**Supplied data:**
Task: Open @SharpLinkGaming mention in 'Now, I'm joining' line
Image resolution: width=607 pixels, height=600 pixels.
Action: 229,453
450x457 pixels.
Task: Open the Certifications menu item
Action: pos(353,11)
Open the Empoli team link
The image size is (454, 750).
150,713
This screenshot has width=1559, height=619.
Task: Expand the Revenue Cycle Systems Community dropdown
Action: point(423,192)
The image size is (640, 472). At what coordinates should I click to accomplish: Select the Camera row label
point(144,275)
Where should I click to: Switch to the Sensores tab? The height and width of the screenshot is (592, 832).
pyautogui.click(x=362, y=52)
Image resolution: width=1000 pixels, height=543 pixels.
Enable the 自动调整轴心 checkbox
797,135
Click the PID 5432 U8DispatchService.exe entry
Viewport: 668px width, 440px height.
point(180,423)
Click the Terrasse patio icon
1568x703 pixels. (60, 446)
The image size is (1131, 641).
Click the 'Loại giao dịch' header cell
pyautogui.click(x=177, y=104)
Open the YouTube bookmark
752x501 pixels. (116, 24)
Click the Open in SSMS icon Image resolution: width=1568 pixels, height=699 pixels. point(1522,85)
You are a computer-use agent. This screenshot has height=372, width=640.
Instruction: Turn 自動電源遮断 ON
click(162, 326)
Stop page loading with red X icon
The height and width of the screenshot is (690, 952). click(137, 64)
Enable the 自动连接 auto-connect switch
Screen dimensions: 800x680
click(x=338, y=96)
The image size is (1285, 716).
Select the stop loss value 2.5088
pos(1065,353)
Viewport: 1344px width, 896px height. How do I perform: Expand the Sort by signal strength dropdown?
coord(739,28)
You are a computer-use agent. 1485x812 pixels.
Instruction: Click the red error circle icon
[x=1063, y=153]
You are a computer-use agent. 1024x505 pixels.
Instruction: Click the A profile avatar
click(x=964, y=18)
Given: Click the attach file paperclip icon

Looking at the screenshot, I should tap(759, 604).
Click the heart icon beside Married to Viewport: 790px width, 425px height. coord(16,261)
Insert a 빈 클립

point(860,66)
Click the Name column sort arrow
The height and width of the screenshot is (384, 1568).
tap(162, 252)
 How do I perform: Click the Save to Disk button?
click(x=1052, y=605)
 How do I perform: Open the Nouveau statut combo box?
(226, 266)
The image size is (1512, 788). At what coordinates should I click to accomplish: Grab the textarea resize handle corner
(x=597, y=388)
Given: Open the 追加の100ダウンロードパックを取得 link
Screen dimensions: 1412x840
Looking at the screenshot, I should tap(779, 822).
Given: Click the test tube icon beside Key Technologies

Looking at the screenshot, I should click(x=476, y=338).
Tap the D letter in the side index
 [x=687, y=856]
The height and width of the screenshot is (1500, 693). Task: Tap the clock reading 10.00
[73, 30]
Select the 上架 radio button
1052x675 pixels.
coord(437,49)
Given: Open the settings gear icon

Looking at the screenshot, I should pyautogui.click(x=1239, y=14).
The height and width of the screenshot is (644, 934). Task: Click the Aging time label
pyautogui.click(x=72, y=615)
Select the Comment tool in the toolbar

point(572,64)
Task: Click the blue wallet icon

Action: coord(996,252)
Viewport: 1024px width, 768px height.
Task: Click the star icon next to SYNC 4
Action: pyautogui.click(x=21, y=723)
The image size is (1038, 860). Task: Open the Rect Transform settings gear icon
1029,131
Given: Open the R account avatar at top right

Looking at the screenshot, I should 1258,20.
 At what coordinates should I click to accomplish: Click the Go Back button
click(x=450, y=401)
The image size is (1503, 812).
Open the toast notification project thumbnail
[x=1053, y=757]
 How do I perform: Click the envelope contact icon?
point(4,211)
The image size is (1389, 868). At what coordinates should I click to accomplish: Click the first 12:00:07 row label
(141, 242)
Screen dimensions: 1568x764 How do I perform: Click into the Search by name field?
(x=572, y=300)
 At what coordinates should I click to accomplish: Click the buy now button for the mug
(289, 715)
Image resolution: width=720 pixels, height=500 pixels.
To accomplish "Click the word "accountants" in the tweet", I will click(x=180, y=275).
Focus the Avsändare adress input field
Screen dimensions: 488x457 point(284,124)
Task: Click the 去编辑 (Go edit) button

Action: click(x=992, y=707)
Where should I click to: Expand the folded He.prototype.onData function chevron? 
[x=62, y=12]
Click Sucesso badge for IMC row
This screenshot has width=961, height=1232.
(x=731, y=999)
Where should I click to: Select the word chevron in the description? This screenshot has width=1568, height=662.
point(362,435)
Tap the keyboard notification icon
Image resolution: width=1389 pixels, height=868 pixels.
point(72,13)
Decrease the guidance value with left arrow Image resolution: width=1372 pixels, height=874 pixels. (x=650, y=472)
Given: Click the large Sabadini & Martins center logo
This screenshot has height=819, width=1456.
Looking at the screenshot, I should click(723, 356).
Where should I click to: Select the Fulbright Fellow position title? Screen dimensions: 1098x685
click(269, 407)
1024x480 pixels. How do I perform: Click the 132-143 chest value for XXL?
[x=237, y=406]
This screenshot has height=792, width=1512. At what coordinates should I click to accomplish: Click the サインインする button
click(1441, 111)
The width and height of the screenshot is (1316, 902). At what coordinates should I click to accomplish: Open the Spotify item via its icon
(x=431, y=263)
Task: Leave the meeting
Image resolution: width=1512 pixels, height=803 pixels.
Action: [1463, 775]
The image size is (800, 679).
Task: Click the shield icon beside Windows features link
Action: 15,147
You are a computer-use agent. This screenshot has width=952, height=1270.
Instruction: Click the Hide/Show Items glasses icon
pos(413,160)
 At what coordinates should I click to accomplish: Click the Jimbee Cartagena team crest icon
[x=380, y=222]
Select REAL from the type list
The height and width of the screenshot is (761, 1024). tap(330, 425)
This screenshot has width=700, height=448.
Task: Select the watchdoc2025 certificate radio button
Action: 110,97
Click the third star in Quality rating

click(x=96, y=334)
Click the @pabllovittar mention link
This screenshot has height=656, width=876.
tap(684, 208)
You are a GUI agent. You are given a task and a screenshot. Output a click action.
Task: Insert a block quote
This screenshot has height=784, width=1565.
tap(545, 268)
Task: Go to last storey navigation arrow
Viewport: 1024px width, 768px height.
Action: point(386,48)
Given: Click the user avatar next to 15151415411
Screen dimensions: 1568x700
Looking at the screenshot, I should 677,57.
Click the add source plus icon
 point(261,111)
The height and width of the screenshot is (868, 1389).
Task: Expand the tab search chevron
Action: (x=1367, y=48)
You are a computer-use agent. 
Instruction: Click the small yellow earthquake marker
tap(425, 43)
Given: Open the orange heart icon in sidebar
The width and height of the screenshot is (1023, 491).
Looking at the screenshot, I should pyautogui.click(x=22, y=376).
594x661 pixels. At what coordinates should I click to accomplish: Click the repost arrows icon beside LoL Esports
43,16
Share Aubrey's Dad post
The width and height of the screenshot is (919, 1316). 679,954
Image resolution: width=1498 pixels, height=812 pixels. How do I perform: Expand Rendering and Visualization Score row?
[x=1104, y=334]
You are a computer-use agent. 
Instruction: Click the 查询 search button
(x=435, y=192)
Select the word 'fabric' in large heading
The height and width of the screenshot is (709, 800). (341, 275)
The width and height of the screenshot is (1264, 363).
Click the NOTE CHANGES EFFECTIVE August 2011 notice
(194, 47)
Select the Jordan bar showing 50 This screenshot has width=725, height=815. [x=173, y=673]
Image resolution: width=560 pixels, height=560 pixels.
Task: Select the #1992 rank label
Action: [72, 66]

**Exercise instructions:**
Write out all of the data above line for line, with no changes to any character.

**Worked answer:**
Task: Open @SharpLinkGaming mention in 'Now, I'm joining' line
Image resolution: width=607 pixels, height=600 pixels.
Action: 229,453
450x457 pixels.
Task: Open the Certifications menu item
Action: pos(353,11)
Open the Empoli team link
The image size is (454, 750).
150,713
This screenshot has width=1559, height=619.
Task: Expand the Revenue Cycle Systems Community dropdown
Action: point(423,192)
The image size is (640, 472). At what coordinates should I click to accomplish: Select the Camera row label
point(144,275)
Where should I click to: Switch to the Sensores tab? The height and width of the screenshot is (592, 832).
pyautogui.click(x=362, y=52)
Image resolution: width=1000 pixels, height=543 pixels.
Enable the 自动调整轴心 checkbox
797,135
Click the PID 5432 U8DispatchService.exe entry
Viewport: 668px width, 440px height.
point(180,423)
Click the Terrasse patio icon
1568x703 pixels. (60, 446)
The image size is (1131, 641).
Click the 'Loại giao dịch' header cell
pyautogui.click(x=177, y=104)
Open the YouTube bookmark
752x501 pixels. (116, 24)
Click the Open in SSMS icon Image resolution: width=1568 pixels, height=699 pixels. point(1522,85)
You are a computer-use agent. This screenshot has height=372, width=640.
Instruction: Turn 自動電源遮断 ON
click(162, 326)
Stop page loading with red X icon
The height and width of the screenshot is (690, 952). click(137, 64)
Enable the 自动连接 auto-connect switch
Screen dimensions: 800x680
click(x=338, y=96)
The image size is (1285, 716).
Select the stop loss value 2.5088
pos(1065,353)
Viewport: 1344px width, 896px height. How do I perform: Expand the Sort by signal strength dropdown?
coord(739,28)
You are a computer-use agent. 1485x812 pixels.
Instruction: Click the red error circle icon
[x=1063, y=153]
You are a computer-use agent. 1024x505 pixels.
Instruction: Click the A profile avatar
click(x=964, y=18)
Given: Click the attach file paperclip icon

Looking at the screenshot, I should tap(759, 604).
Click the heart icon beside Married to Viewport: 790px width, 425px height. coord(16,261)
Insert a 빈 클립

point(860,66)
Click the Name column sort arrow
The height and width of the screenshot is (384, 1568).
tap(162, 252)
 How do I perform: Click the Save to Disk button?
click(x=1052, y=605)
 How do I perform: Open the Nouveau statut combo box?
(226, 266)
The image size is (1512, 788). At what coordinates should I click to accomplish: Grab the textarea resize handle corner
(x=597, y=388)
Given: Open the 追加の100ダウンロードパックを取得 link
Screen dimensions: 1412x840
Looking at the screenshot, I should tap(779, 822).
Given: Click the test tube icon beside Key Technologies

Looking at the screenshot, I should click(x=476, y=338).
Tap the D letter in the side index
 [x=687, y=856]
The height and width of the screenshot is (1500, 693). Task: Tap the clock reading 10.00
[73, 30]
Select the 上架 radio button
1052x675 pixels.
coord(437,49)
Given: Open the settings gear icon

Looking at the screenshot, I should pyautogui.click(x=1239, y=14).
The height and width of the screenshot is (644, 934). Task: Click the Aging time label
pyautogui.click(x=72, y=615)
Select the Comment tool in the toolbar

point(572,64)
Task: Click the blue wallet icon

Action: coord(996,252)
Viewport: 1024px width, 768px height.
Task: Click the star icon next to SYNC 4
Action: pyautogui.click(x=21, y=723)
The image size is (1038, 860). Task: Open the Rect Transform settings gear icon
1029,131
Given: Open the R account avatar at top right

Looking at the screenshot, I should 1258,20.
 At what coordinates should I click to accomplish: Click the Go Back button
click(x=450, y=401)
The image size is (1503, 812).
Open the toast notification project thumbnail
[x=1053, y=757]
 How do I perform: Click the envelope contact icon?
point(4,211)
The image size is (1389, 868). At what coordinates should I click to accomplish: Click the first 12:00:07 row label
(141, 242)
Screen dimensions: 1568x764 How do I perform: Click into the Search by name field?
(x=572, y=300)
 At what coordinates should I click to accomplish: Click the buy now button for the mug
(289, 715)
Image resolution: width=720 pixels, height=500 pixels.
To accomplish "Click the word "accountants" in the tweet", I will click(x=180, y=275).
Focus the Avsändare adress input field
Screen dimensions: 488x457 point(284,124)
Task: Click the 去编辑 (Go edit) button

Action: click(x=992, y=707)
Where should I click to: Expand the folded He.prototype.onData function chevron? 
[x=62, y=12]
Click Sucesso badge for IMC row
This screenshot has width=961, height=1232.
(x=731, y=999)
Where should I click to: Select the word chevron in the description? This screenshot has width=1568, height=662.
point(362,435)
Tap the keyboard notification icon
Image resolution: width=1389 pixels, height=868 pixels.
point(72,13)
Decrease the guidance value with left arrow Image resolution: width=1372 pixels, height=874 pixels. (x=650, y=472)
Given: Click the large Sabadini & Martins center logo
This screenshot has height=819, width=1456.
Looking at the screenshot, I should click(723, 356).
Where should I click to: Select the Fulbright Fellow position title? Screen dimensions: 1098x685
click(269, 407)
1024x480 pixels. How do I perform: Click the 132-143 chest value for XXL?
[x=237, y=406]
This screenshot has height=792, width=1512. At what coordinates should I click to accomplish: Click the サインインする button
click(1441, 111)
The width and height of the screenshot is (1316, 902). At what coordinates should I click to accomplish: Open the Spotify item via its icon
(x=431, y=263)
Task: Leave the meeting
Image resolution: width=1512 pixels, height=803 pixels.
Action: [1463, 775]
The image size is (800, 679).
Task: Click the shield icon beside Windows features link
Action: 15,147
You are a computer-use agent. This screenshot has width=952, height=1270.
Instruction: Click the Hide/Show Items glasses icon
pos(413,160)
 At what coordinates should I click to accomplish: Click the Jimbee Cartagena team crest icon
[x=380, y=222]
Select REAL from the type list
The height and width of the screenshot is (761, 1024). tap(330, 425)
This screenshot has width=700, height=448.
Task: Select the watchdoc2025 certificate radio button
Action: 110,97
Click the third star in Quality rating

click(x=96, y=334)
Click the @pabllovittar mention link
This screenshot has height=656, width=876.
tap(684, 208)
You are a GUI agent. You are given a task and a screenshot. Output a click action.
Task: Insert a block quote
This screenshot has height=784, width=1565.
tap(545, 268)
Task: Go to last storey navigation arrow
Viewport: 1024px width, 768px height.
Action: point(386,48)
Given: Click the user avatar next to 15151415411
Screen dimensions: 1568x700
Looking at the screenshot, I should 677,57.
Click the add source plus icon
 point(261,111)
The height and width of the screenshot is (868, 1389).
Task: Expand the tab search chevron
Action: (x=1367, y=48)
You are a computer-use agent. 
Instruction: Click the small yellow earthquake marker
tap(425, 43)
Given: Open the orange heart icon in sidebar
The width and height of the screenshot is (1023, 491).
Looking at the screenshot, I should pyautogui.click(x=22, y=376).
594x661 pixels. At what coordinates should I click to accomplish: Click the repost arrows icon beside LoL Esports
43,16
Share Aubrey's Dad post
The width and height of the screenshot is (919, 1316). 679,954
Image resolution: width=1498 pixels, height=812 pixels. How do I perform: Expand Rendering and Visualization Score row?
[x=1104, y=334]
You are a computer-use agent. 
Instruction: Click the 查询 search button
(x=435, y=192)
Select the word 'fabric' in large heading
The height and width of the screenshot is (709, 800). (341, 275)
The width and height of the screenshot is (1264, 363).
Click the NOTE CHANGES EFFECTIVE August 2011 notice
(194, 47)
Select the Jordan bar showing 50 This screenshot has width=725, height=815. [x=173, y=673]
Image resolution: width=560 pixels, height=560 pixels.
Task: Select the #1992 rank label
Action: [72, 66]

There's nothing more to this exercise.